WHAT IS EXPECTED: Put the entries into a numbered list, leaving out blank lines, beginning at the line that contains "The image size is (2290, 1356)." and stopping after the line that contains "pyautogui.click(x=2226, y=1159)". Include only those lines.

>> Begin EXERCISE DATA

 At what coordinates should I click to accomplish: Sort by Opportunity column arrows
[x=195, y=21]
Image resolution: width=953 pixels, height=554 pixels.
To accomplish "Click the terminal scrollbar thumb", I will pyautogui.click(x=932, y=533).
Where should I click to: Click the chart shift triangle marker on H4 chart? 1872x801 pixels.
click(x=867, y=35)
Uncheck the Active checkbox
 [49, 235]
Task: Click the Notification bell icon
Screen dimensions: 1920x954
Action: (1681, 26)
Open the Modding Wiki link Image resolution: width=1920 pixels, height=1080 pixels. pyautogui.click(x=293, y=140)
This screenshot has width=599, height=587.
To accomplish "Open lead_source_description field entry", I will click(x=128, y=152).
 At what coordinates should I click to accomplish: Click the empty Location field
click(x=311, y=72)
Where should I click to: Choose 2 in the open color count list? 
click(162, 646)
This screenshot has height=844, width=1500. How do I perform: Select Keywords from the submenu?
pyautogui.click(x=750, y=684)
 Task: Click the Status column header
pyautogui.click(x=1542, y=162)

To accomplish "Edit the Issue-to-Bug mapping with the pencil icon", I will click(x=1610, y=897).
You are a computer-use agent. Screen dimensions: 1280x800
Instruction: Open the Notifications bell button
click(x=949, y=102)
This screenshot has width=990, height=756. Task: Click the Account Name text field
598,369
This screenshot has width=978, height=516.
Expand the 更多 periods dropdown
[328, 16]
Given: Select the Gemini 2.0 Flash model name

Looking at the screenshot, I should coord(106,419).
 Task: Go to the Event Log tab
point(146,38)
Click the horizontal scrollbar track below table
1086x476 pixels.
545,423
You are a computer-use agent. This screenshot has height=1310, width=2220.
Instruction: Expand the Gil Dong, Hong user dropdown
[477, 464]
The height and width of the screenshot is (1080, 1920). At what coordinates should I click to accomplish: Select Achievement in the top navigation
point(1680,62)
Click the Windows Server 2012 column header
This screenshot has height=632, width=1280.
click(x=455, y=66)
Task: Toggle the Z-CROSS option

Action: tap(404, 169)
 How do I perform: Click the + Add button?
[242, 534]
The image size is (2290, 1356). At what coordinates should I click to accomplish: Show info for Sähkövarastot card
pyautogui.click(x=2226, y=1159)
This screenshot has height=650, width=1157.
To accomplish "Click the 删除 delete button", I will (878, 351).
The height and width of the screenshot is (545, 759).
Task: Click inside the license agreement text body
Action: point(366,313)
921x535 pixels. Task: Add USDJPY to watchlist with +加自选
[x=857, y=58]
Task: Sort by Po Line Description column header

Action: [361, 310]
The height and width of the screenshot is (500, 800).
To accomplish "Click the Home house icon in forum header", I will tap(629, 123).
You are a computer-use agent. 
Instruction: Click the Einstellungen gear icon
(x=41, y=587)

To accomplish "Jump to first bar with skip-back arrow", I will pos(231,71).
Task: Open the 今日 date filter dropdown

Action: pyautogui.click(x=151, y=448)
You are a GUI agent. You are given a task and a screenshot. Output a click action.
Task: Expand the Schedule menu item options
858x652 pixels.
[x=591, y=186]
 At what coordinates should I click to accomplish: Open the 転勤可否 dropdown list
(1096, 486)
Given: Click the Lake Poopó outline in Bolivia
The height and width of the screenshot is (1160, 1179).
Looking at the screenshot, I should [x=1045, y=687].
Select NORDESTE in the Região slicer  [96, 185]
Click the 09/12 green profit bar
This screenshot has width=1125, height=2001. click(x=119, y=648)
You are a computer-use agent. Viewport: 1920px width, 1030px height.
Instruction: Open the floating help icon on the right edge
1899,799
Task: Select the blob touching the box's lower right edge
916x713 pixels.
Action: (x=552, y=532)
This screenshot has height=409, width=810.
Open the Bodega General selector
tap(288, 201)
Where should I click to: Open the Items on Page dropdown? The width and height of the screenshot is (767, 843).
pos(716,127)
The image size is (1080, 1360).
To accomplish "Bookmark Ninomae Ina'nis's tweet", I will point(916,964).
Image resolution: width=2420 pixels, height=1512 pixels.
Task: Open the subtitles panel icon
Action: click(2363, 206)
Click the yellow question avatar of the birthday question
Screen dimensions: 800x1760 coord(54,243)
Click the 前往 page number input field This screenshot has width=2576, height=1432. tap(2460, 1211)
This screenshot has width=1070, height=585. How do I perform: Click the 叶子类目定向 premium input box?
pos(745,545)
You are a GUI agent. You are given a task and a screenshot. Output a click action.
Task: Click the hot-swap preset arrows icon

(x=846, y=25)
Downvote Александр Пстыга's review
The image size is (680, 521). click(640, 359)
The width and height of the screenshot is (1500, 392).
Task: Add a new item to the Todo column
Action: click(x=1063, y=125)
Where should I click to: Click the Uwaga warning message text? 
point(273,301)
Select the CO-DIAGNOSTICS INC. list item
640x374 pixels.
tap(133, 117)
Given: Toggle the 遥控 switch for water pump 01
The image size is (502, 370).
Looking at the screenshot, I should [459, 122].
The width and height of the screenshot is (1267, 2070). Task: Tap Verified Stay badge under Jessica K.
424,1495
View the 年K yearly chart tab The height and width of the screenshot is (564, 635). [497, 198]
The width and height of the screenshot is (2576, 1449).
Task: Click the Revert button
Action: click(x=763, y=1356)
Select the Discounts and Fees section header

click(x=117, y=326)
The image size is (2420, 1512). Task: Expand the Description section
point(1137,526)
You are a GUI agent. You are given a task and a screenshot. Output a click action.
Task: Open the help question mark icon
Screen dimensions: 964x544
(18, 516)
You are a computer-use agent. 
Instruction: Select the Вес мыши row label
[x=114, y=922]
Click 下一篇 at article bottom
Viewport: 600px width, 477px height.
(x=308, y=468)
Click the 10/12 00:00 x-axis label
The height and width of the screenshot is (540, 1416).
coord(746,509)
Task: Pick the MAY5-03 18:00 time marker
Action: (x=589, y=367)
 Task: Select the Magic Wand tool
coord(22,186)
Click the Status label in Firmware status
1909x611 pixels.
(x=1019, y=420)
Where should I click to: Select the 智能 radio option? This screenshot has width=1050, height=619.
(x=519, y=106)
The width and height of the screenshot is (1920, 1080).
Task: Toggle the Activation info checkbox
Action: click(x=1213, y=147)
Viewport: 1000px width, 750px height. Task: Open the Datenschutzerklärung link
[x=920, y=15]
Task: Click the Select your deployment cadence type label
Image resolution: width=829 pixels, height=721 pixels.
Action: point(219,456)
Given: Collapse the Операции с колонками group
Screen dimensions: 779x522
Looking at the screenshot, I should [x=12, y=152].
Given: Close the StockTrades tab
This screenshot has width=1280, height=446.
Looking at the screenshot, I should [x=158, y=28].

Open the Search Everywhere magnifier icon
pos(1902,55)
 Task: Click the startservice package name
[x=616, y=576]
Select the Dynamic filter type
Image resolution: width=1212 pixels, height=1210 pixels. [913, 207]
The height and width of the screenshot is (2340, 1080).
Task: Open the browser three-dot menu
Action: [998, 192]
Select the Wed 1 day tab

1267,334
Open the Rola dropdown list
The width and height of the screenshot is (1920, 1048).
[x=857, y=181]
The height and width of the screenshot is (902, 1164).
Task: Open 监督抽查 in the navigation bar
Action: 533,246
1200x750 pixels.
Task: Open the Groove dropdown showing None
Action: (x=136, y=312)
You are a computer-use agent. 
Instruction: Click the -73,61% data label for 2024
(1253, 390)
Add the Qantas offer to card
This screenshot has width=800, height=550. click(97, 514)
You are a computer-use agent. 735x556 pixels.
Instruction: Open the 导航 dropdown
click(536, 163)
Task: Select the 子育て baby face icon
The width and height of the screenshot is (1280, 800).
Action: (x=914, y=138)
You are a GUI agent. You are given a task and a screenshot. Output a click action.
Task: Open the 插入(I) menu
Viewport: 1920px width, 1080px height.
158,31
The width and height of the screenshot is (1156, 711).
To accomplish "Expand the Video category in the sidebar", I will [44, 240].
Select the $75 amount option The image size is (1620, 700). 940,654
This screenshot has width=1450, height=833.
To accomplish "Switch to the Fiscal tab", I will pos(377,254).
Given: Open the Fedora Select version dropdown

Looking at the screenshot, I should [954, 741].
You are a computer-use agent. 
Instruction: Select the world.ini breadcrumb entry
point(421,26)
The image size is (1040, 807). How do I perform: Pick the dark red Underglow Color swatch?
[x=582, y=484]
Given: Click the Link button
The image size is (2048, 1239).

>> End EXERCISE DATA

ANSWER BELOW:
1. The image size is (2290, 1356). At what coordinates should I click to accomplish: Show info for Sähkövarastot card
2. pyautogui.click(x=2226, y=1159)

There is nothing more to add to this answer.